EXERCISE DIRECTIONS:
Copy the records from the line containing "has height=600, width=600." through the line containing "Action: pos(49,197)", switching "magnifier" to "magnifying glass" and changing nothing else.

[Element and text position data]
==*==
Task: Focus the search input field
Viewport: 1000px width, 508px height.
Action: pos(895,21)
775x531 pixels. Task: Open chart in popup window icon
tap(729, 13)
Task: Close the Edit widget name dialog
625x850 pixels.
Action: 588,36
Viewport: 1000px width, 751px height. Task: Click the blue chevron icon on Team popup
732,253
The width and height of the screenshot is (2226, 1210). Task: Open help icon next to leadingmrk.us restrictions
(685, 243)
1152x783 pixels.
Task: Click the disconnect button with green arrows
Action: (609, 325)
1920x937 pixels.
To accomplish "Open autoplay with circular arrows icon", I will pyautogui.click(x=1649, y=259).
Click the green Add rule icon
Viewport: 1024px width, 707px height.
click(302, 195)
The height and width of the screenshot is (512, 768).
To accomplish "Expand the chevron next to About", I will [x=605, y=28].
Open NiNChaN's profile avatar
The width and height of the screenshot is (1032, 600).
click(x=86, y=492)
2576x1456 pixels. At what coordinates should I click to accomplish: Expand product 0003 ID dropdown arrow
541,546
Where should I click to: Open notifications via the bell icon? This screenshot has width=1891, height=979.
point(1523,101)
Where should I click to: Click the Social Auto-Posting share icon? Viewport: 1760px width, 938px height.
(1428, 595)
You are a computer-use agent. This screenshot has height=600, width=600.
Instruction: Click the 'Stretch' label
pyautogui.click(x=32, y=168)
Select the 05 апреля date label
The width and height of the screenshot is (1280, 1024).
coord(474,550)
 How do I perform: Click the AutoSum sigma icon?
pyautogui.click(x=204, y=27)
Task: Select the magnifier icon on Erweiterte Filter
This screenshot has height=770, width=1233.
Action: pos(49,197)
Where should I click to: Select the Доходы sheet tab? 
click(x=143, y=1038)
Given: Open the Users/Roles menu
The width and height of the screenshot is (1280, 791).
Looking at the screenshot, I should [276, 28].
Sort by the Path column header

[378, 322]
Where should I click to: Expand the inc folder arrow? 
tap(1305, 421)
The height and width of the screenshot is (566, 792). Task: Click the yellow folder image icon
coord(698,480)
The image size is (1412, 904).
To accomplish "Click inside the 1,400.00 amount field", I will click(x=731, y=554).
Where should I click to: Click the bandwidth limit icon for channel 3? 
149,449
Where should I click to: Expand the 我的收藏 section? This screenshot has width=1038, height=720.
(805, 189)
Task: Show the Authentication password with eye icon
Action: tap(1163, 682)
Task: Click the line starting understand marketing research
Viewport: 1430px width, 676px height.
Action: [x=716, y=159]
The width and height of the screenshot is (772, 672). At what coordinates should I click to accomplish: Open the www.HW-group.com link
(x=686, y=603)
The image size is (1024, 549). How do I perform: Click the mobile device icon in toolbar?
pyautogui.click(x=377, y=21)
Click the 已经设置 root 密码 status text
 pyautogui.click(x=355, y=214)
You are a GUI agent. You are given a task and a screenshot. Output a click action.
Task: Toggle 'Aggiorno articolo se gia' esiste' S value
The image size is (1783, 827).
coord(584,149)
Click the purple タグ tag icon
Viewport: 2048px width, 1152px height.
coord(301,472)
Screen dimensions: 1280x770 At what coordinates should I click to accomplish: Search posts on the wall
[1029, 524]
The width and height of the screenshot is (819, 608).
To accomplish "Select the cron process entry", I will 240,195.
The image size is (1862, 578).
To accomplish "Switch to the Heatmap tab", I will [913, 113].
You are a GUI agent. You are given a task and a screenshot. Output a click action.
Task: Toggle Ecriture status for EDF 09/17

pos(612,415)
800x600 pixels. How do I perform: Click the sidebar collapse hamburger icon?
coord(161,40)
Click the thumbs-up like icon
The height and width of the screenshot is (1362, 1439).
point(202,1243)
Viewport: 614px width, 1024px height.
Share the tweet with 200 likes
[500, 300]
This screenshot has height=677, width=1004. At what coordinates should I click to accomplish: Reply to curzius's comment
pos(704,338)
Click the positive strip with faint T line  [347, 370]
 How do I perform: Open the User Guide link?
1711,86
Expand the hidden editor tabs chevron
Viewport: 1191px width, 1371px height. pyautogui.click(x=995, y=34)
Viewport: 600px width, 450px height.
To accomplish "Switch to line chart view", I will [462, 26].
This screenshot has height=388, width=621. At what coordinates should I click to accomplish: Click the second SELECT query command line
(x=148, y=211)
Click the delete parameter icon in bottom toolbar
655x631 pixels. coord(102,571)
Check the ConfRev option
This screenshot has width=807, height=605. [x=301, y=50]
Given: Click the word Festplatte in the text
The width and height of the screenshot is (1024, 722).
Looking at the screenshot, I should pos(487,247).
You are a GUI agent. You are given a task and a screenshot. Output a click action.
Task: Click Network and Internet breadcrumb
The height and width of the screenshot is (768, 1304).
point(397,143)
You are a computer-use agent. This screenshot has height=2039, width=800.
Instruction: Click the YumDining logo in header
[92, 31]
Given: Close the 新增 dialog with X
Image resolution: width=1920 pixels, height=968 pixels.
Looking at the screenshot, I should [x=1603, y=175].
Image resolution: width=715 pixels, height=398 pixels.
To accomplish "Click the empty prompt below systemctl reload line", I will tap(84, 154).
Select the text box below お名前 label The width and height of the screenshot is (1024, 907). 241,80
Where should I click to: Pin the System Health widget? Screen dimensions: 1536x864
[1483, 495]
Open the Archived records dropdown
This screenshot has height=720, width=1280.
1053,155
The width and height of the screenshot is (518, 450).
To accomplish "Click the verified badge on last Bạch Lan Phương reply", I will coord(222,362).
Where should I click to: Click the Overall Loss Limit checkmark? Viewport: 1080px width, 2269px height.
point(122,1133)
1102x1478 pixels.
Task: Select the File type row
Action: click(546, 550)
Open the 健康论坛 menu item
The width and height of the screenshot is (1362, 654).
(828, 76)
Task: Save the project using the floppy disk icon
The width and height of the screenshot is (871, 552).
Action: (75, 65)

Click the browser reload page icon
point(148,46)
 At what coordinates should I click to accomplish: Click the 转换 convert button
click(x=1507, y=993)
==*==
CORRECT RESPONSE:
You are a computer-use agent. This screenshot has height=600, width=600.
Instruction: Click the 'Stretch' label
pyautogui.click(x=32, y=168)
Select the 05 апреля date label
The width and height of the screenshot is (1280, 1024).
coord(474,550)
 How do I perform: Click the AutoSum sigma icon?
pyautogui.click(x=204, y=27)
Task: Select the magnifying glass icon on Erweiterte Filter
This screenshot has height=770, width=1233.
Action: pos(49,197)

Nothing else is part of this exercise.